A nurse is assessing a family as a system. Which of the following factors should the nurse include when assessing sociocultural context?
- A. The sense of self among individual family members
- B. The future goals of the family
- C. The roles of family members
- D. The family's religious practices
Correct Answer: D
Rationale: The correct answer is D: The family's religious practices. When assessing sociocultural context, understanding the family's religious practices is essential as it influences beliefs, values, behaviors, and interactions within the family system. Religious practices can shape decision-making processes and coping strategies. A: The sense of self focuses on individual identity rather than the collective family system. B: Future goals pertain to the family's aspirations and plans, which are important but not directly related to sociocultural context. C: Roles of family members are significant in understanding family dynamics but do not capture the broader sociocultural influences.
A nurse is caring for an older adult client who had a cerebrovascular accident and has left-sided weakness. The client's partner tells the nurse she is worried about the next steps of treatment for her partner. Which of the following responses should the nurse make?
- A. "We have begun plans to send your partner to a rehabilitation facility as soon as he is stable."
- B. "Your partner is too critical to consider what tomorrow will bring. Let's just concentrate on today."
- C. "Don't worry. Most clients like your partner start making progress after a few days of rest."
- D. "You will have to speak to the provider for that information. I can arrange that for you."
Correct Answer: A
Rationale: The correct answer is A because rehabilitation is an essential part of the treatment plan for an older adult client who has had a cerebrovascular accident with left-sided weakness. Sending the client to a rehabilitation facility will help them regain strength, mobility, and independence. It is important to start planning for rehabilitation early to optimize outcomes.
Choice B is incorrect because it dismisses the partner's concerns and fails to address the importance of rehabilitation. Choice C is incorrect because it gives false reassurance and oversimplifies the recovery process. Choice D is incorrect because it does not provide the necessary information and shifts the responsibility to the provider without offering support or guidance.
A nurse is admitting a client who has multiple injuries following a motor vehicle crash. Shortly after admission, the client's partner arrives. He is distraught and blames himself for the accident. Which of the following responses should the nurse make?
- A. "Do not worry about that. Your wife will be fine."
- B. "I think you should calm down a little before you see your partner."
- C. "Why do you think the crash is your fault?"
- D. "Tell me more about your feelings about what happened to your partner."
Correct Answer: D
Rationale: Encouraging the partner to express emotions helps with emotional processing and coping.

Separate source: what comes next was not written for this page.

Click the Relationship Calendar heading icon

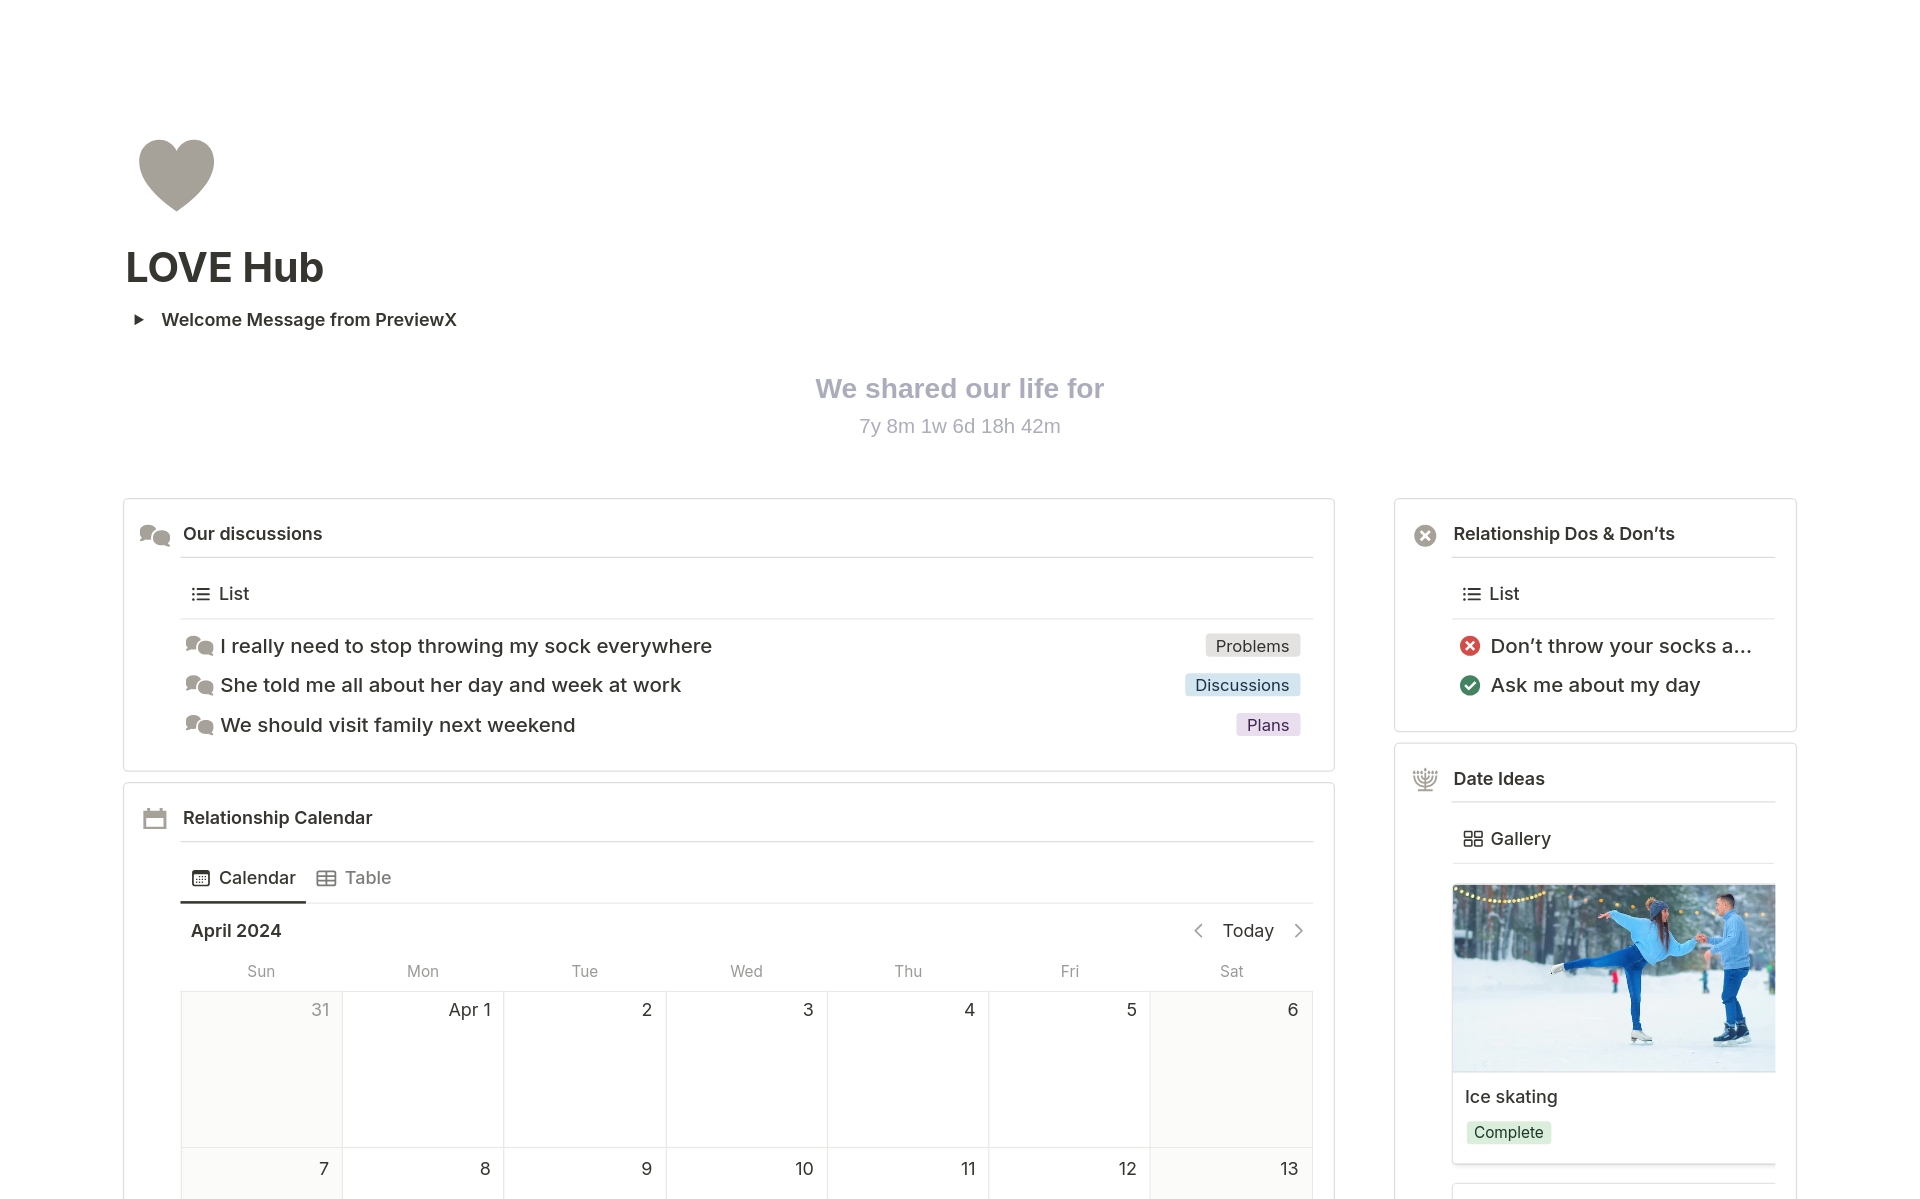point(154,819)
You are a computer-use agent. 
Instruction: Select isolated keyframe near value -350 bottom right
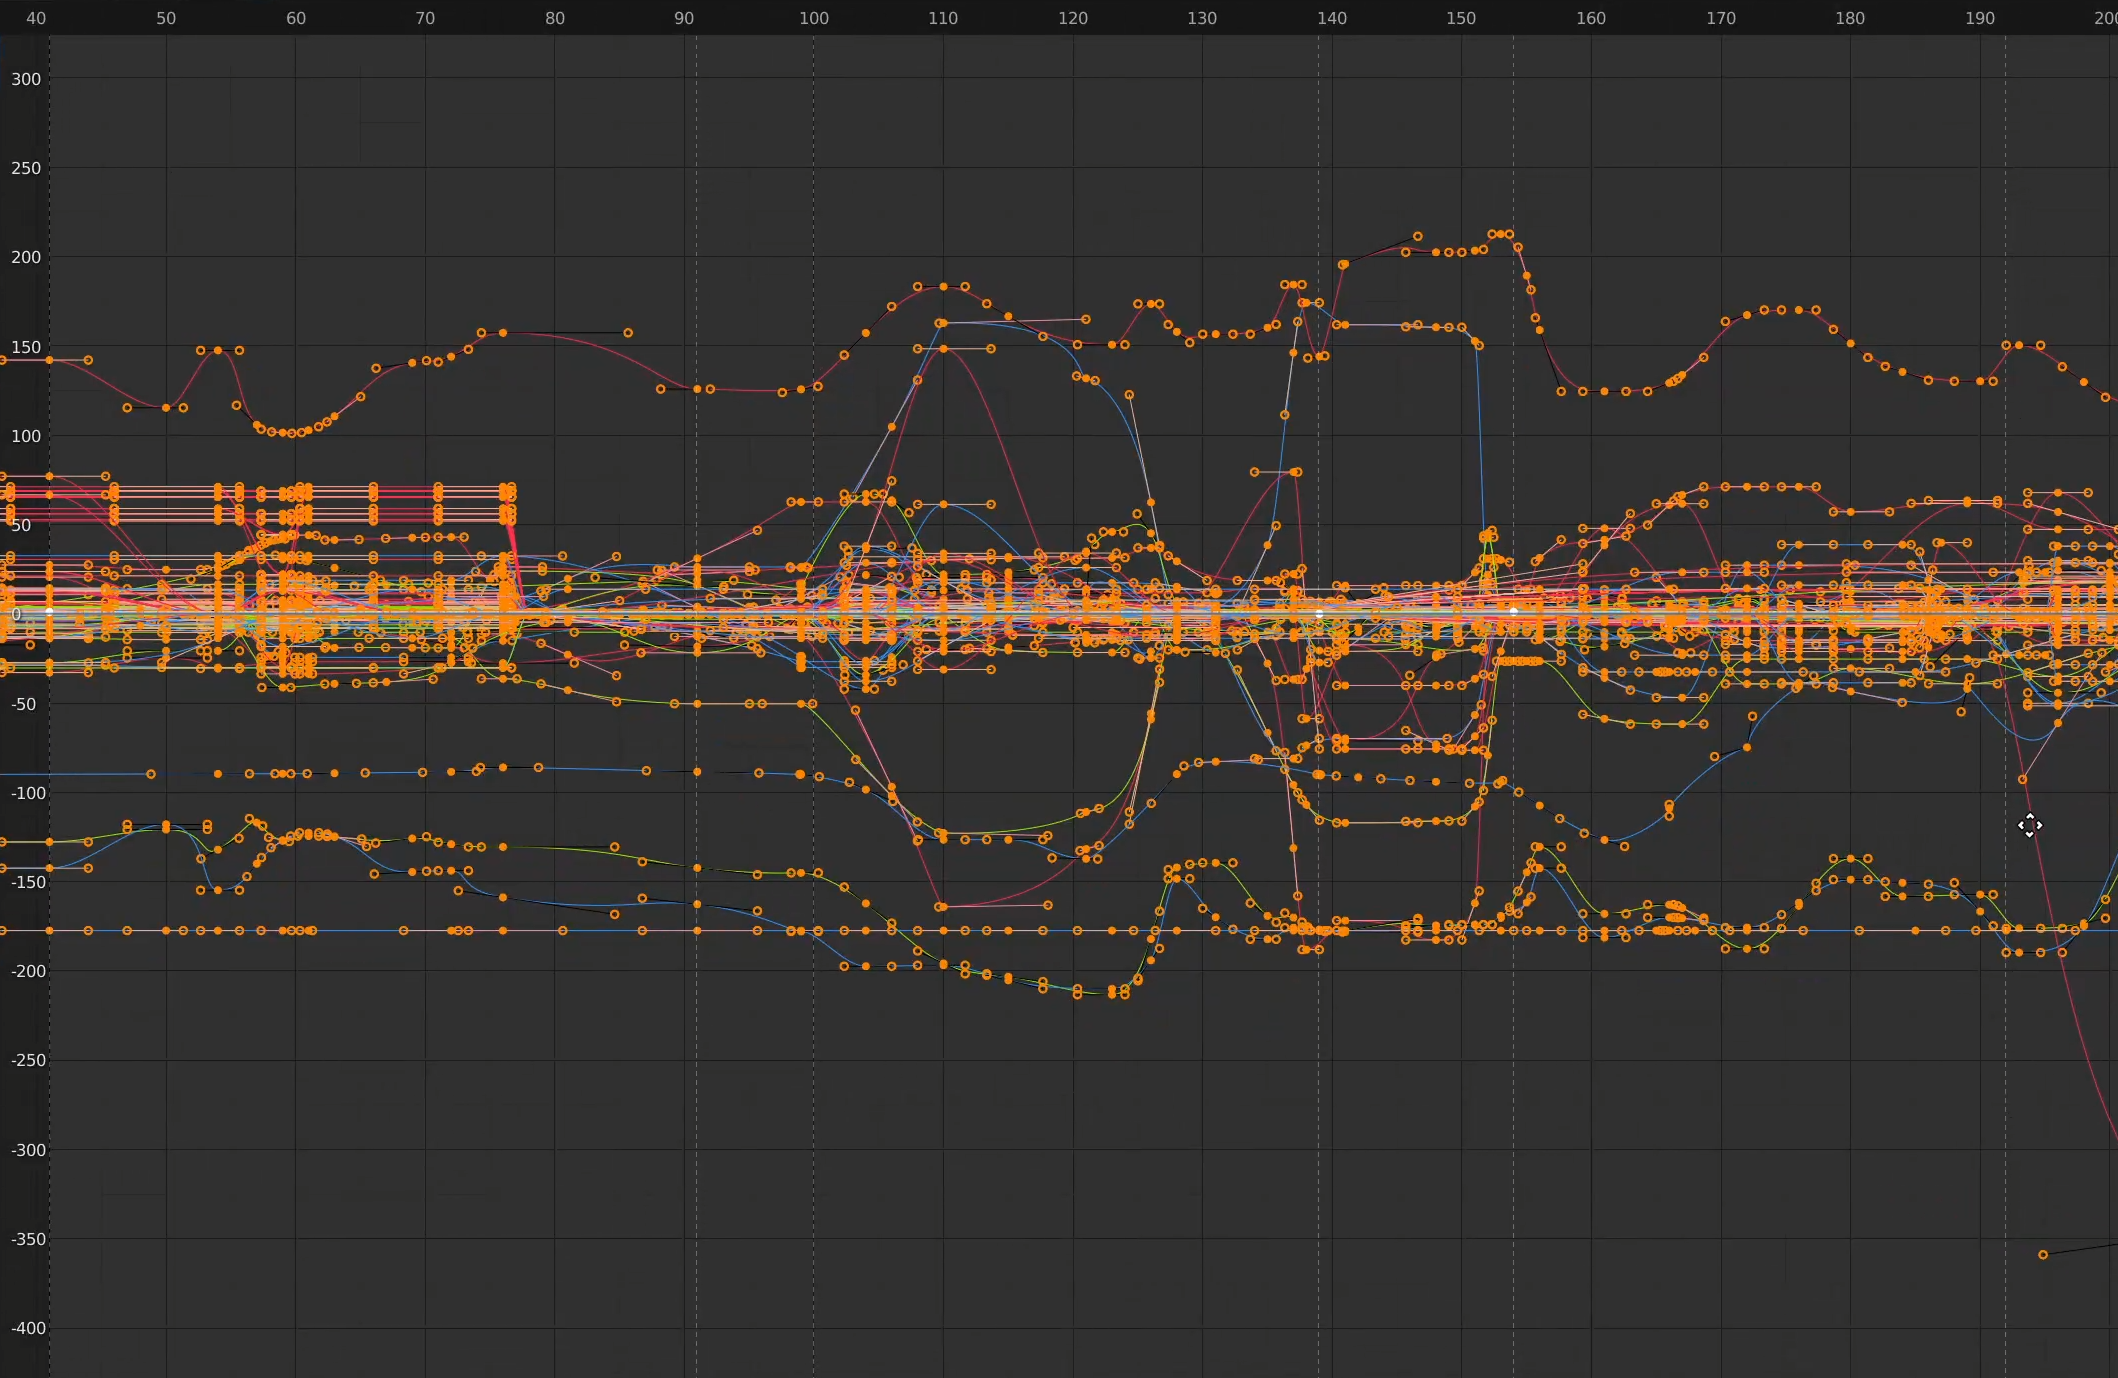(x=2043, y=1254)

A nurse is reinforcing teaching about alcohol tolerance with a newly admitted client. Which of the following statements by the client indicates understanding?
- A. Alcohol tolerance produces physical changes when I haven't recently ingested alcohol.'
- B. Alcohol tolerance causes me to have an increased effect when taking opiates.'
- C. I will develop a decreased physical response to alcohol.'
- D. Alcohol tolerance is a medical emergency and can develop as a result of withdrawal.'
Correct Answer: C
Rationale: The correct answer is C: "I will develop a decreased physical response to alcohol." This statement indicates understanding of alcohol tolerance, where the body becomes less responsive to the effects of alcohol over time, requiring larger amounts to achieve the same effect. Choice A is incorrect as alcohol tolerance actually leads to a decreased response, not physical changes when alcohol is not consumed. Choice B is incorrect as alcohol tolerance does not affect the response to opiates. Choice D is incorrect as alcohol tolerance is not a medical emergency; it is a gradual adaptation to alcohol consumption.